## TASK LIST
a – In the Run 4 Salmon guidelines, who is served first at meals?
b – Update the Run 4 Salmon guidelines between "If you do not want" and "agree with them.", inclusive, putting "visitor" in place of "guest".

## EXTRACT TO READ

-*-*-

We have ceremonial protocols around Moon time aka menstrual cycle

To respect your body and others:

  • If you are on your moon please check in with the designated moon time helpers for specific guidance and support about the day
  • Someone will bring you food; please do not enter kitchen
  • Remain on the outside of the ceremonial circle, often there will be a designated area to watch a short distance removed
  • Please stay back from those in their regalia and ceremonial feathers
  • This is your time to be in your ceremony and to be supported and tended to

If you do not want to follow this protocol, then you do not need to be in the space. if you do not understand the protocol, you still need to follow the protocol. People may not have time to tell you why all of our cultural values are the way that they are. If you come, then you are coming as a guest with the understanding that our cultural values need to be respected whether or not you agree with them.


  • Meals will be served most days (refer to participant info)
  • Elders are served first
  • Children are served by parents or caregivers
  • Run 4 Salmon relies on donations for the kitchen. If you have strict dietary restrictions, please plan for yourself accordingly. The lead cook Aki  may offer to make special arrangements (i.e. vegan/vegetarian, gluten free) but this is not guaranteed. Other cooks will serve what is available and are not able to make special arrangements, notably when the Run enters Winnemem Territory. Please be gracious and grateful for the food that is offered.


  • Please take care of yourself: drink plenty of water, wear a  hat and sunscreen, bring snacks, dress in layers, rest as needed, be ready for plan changes!
  • Keep necessary medications on you.
  • Stay with the group
  • Respect guidance and requests from Wellness Team.


7. How can people support this prayer?

-*-*-

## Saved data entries
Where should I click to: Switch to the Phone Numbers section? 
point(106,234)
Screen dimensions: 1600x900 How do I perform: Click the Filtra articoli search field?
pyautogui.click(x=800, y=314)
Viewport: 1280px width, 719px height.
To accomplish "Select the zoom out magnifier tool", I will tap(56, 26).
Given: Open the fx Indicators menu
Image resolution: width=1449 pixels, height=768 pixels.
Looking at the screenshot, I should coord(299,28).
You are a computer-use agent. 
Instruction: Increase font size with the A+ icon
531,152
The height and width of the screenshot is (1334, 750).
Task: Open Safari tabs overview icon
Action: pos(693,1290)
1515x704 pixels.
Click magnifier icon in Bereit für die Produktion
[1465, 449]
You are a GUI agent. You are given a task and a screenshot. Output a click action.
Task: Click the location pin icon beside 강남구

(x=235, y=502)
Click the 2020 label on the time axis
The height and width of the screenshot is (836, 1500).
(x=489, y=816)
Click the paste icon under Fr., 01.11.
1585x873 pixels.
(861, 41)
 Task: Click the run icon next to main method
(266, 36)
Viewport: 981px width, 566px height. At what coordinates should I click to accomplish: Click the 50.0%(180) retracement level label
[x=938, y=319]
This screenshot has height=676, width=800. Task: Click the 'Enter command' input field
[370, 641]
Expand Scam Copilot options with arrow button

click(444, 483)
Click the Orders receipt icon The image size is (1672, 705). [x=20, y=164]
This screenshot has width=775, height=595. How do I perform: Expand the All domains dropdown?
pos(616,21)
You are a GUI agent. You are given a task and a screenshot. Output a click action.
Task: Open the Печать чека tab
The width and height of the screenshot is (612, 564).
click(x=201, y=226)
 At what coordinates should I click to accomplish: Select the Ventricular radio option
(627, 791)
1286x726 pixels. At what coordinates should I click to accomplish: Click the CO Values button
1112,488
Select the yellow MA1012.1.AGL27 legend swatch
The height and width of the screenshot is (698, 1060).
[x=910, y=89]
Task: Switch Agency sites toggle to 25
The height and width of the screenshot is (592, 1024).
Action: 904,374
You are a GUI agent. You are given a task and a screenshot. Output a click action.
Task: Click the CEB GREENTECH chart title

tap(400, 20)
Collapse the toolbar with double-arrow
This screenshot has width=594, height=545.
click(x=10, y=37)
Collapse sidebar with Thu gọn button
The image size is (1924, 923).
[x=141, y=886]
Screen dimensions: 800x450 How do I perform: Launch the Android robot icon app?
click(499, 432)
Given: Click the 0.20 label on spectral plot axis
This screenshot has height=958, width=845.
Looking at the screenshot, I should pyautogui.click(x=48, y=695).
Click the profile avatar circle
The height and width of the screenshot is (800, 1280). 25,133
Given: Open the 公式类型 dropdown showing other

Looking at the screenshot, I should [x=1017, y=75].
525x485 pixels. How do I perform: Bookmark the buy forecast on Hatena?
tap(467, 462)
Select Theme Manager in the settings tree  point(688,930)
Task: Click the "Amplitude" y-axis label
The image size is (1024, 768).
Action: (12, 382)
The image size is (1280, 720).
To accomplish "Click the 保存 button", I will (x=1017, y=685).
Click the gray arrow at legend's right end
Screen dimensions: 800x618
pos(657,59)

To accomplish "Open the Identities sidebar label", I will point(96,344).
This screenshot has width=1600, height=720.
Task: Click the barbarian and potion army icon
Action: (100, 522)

-*-*-

## ACTIVITY ANSWERS
a – Elders are served first.

b –
If you do not want to follow this protocol, then you do not need to be in the space. if you do not understand the protocol, you still need to follow the protocol. People may not have time to tell you why all of our cultural values are the way that they are. If you come, then you are coming as a visitor with the understanding that our cultural values need to be respected whether or not you agree with them.